* _TASK DESCRIPTION_
Return only that part of the material below which starts with the line containing "Image resolution: width=375, height=976." and goes on through the line containing "Impressum (103, 735)", restated exactly.

* _DATA FOR REVIEW_
--- START ---
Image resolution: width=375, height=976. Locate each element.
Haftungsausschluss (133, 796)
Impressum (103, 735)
--- END ---
--- START ---
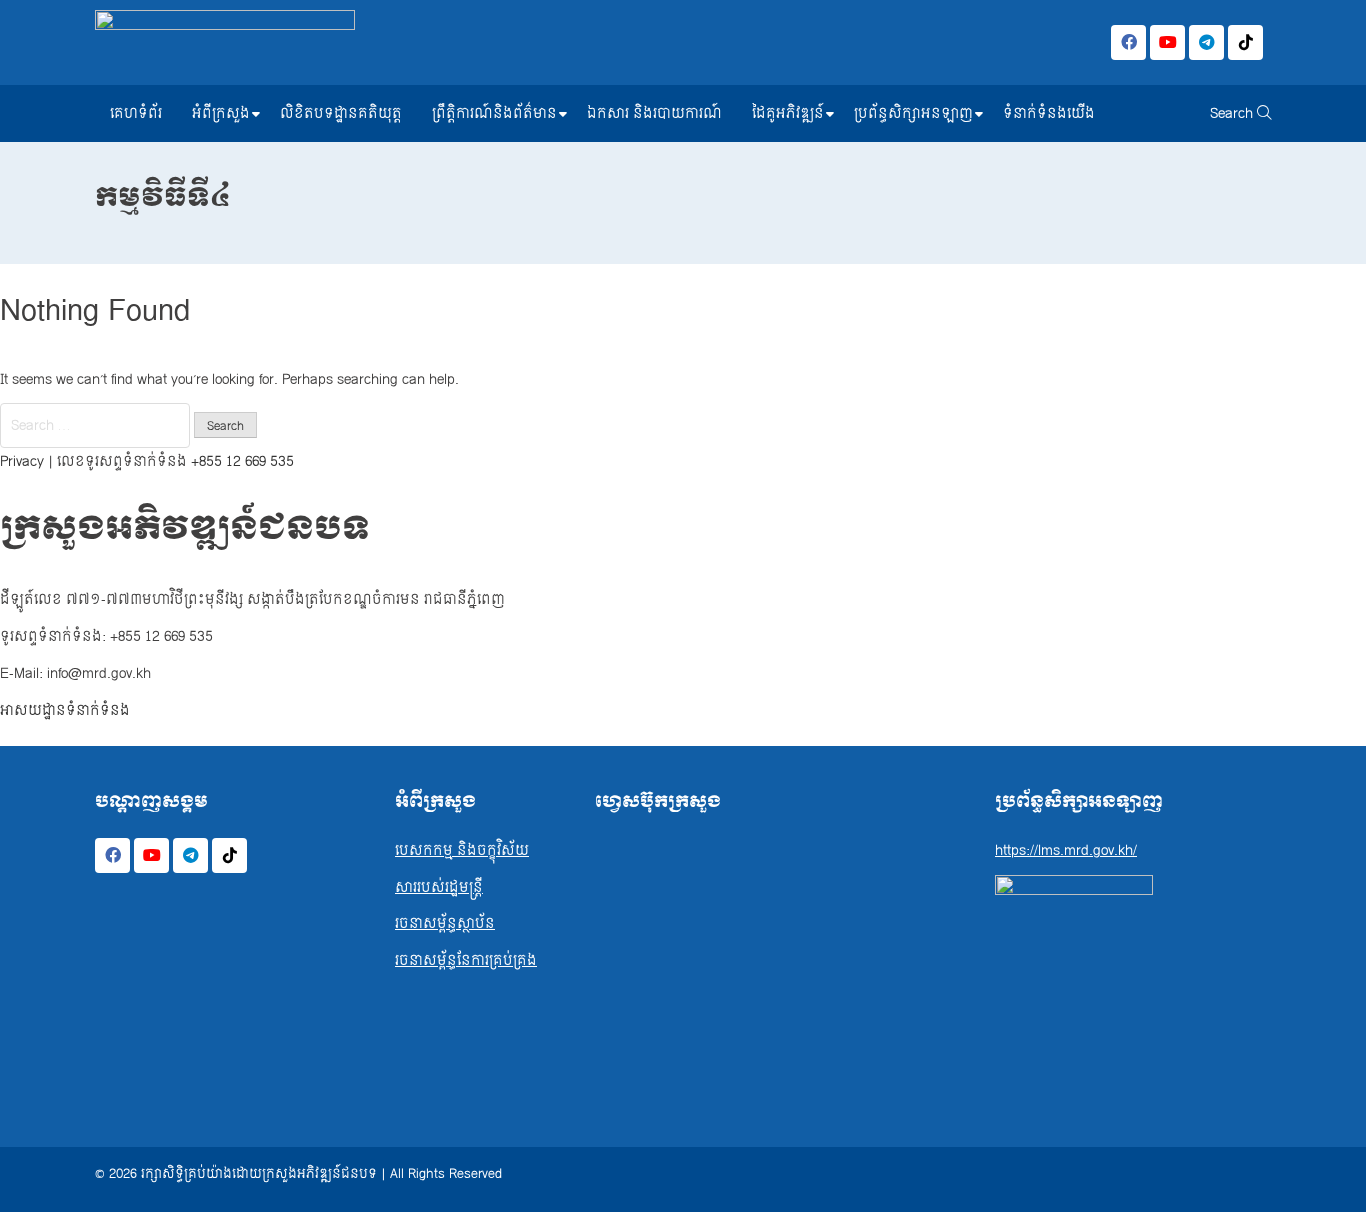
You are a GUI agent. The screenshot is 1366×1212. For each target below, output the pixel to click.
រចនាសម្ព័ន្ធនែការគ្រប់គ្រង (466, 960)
--- END ---
* _TASK RESULT_
Image resolution: width=375, height=976. Locate each element.
Haftungsausschluss (133, 796)
Impressum (103, 735)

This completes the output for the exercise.